-------- Data for processing
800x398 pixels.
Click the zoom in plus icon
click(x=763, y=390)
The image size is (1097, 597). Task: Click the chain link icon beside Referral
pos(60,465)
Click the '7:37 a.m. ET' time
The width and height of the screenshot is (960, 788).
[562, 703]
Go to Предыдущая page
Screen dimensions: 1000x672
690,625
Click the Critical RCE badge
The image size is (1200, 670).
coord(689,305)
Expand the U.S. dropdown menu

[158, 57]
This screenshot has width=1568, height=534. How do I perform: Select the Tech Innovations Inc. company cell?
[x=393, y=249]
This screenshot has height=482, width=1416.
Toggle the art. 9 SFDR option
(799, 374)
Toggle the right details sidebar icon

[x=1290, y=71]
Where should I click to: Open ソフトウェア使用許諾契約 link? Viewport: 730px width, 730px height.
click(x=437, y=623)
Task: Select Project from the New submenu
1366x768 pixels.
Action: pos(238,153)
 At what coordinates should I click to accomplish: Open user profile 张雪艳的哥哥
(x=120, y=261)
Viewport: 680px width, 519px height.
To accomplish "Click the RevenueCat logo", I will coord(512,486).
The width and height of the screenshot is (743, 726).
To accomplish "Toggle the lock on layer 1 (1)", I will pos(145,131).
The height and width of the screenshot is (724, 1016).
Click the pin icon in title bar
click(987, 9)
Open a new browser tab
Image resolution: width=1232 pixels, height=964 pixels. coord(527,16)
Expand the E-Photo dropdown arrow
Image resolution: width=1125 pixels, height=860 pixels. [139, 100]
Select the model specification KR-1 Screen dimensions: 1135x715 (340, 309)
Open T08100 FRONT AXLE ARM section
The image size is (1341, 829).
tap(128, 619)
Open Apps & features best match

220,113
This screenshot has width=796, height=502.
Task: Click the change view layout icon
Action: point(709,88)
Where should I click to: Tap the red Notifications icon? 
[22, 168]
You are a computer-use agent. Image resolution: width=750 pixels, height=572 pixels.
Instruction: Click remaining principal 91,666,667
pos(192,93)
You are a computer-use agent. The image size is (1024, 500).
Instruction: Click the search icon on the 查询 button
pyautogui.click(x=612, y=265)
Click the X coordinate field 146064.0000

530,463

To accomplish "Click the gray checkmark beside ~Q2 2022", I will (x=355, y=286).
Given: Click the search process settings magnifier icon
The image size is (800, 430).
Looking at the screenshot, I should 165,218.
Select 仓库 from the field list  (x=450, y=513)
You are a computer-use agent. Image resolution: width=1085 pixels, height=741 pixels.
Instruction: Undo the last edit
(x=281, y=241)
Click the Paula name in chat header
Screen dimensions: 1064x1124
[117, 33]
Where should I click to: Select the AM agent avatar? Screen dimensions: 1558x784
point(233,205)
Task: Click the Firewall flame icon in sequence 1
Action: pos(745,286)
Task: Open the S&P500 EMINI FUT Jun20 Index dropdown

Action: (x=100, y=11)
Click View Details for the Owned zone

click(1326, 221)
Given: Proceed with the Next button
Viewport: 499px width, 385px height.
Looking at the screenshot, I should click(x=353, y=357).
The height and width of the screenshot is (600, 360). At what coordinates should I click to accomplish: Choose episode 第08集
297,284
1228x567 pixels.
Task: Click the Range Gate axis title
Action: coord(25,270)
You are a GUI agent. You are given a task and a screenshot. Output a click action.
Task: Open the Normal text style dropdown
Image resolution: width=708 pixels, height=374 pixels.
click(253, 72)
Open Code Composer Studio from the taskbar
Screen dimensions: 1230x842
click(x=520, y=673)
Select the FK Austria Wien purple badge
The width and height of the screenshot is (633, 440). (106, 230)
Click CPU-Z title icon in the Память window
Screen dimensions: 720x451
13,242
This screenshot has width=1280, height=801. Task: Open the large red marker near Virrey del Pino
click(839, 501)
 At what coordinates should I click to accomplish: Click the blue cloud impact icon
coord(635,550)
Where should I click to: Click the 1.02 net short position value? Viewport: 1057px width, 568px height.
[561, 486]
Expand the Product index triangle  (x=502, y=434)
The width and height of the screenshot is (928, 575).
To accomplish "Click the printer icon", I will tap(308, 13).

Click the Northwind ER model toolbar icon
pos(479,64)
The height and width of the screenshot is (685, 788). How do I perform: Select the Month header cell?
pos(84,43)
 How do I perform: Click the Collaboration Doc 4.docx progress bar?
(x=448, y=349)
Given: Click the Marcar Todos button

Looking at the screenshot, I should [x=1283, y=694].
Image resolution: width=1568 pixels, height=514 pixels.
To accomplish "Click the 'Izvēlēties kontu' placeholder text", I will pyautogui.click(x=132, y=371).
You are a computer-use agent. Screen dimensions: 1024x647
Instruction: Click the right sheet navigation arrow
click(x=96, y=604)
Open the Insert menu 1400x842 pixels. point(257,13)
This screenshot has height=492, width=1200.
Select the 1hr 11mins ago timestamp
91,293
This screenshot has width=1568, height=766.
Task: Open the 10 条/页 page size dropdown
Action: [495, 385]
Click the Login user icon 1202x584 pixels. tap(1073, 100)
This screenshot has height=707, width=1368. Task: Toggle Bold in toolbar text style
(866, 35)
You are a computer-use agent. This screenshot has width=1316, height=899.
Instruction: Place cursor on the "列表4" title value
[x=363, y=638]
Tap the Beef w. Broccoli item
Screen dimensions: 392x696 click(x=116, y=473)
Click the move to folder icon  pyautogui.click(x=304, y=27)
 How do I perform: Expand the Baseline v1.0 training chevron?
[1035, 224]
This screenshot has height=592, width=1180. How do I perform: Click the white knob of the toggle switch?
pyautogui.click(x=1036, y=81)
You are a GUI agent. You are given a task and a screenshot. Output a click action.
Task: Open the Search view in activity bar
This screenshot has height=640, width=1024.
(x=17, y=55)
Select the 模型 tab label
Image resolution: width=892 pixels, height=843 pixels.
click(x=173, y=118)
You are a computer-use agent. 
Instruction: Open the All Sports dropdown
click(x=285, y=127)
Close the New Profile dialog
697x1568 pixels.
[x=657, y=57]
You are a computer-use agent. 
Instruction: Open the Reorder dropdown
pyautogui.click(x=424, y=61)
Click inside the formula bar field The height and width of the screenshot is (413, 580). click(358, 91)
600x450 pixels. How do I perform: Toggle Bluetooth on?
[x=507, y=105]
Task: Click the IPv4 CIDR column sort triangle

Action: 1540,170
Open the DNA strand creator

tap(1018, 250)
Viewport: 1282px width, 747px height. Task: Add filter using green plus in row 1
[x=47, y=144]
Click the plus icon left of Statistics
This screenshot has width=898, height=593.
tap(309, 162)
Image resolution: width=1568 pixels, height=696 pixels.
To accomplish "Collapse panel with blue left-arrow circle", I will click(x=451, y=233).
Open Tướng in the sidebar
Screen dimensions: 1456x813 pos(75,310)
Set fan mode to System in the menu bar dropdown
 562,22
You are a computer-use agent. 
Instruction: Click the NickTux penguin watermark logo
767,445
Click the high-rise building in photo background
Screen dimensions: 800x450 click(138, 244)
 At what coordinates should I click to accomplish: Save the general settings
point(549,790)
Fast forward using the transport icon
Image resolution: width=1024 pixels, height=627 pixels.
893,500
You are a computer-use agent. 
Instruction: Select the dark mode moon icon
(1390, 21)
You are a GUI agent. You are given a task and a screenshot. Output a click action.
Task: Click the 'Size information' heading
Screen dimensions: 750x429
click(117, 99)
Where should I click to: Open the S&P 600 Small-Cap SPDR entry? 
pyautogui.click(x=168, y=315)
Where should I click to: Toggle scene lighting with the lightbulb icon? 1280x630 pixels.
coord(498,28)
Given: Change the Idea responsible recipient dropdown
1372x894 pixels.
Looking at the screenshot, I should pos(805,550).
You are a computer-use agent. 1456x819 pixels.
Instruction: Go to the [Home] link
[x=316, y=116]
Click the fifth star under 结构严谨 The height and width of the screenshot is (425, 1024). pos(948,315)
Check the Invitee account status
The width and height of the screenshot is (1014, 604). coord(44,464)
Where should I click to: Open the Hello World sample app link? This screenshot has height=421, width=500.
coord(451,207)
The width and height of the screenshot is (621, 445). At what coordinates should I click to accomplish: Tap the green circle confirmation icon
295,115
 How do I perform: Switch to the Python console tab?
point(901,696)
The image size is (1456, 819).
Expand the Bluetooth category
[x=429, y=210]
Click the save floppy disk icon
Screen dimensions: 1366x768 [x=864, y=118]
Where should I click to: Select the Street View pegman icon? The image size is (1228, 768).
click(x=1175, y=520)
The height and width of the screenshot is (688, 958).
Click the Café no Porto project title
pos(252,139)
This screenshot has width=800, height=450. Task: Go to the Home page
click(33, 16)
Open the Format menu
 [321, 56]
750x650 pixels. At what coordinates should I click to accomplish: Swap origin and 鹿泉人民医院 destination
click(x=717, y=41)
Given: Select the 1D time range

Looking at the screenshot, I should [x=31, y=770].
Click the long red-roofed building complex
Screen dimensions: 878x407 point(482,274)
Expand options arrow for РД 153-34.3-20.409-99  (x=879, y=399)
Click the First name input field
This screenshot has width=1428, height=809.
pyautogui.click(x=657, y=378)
----------------
• What you should do:
The lines of the records that contain the string "computer" should be located and copied.

• Output for this task:
You are a computer-use agent. Image resolution: width=750 pixels, height=572 pixels.
You are a computer-use agent. The image size is (1024, 500).
You are a computer-use agent. Image resolution: width=1085 pixels, height=741 pixels.
You are a computer-use agent. Screen dimensions: 1024x647
You are a computer-use agent. This screenshot has width=1316, height=899.
You are a computer-use agent. 
You are a computer-use agent. 
You are a computer-use agent. 
You are a computer-use agent. 
You are a computer-use agent. 1456x819 pixels.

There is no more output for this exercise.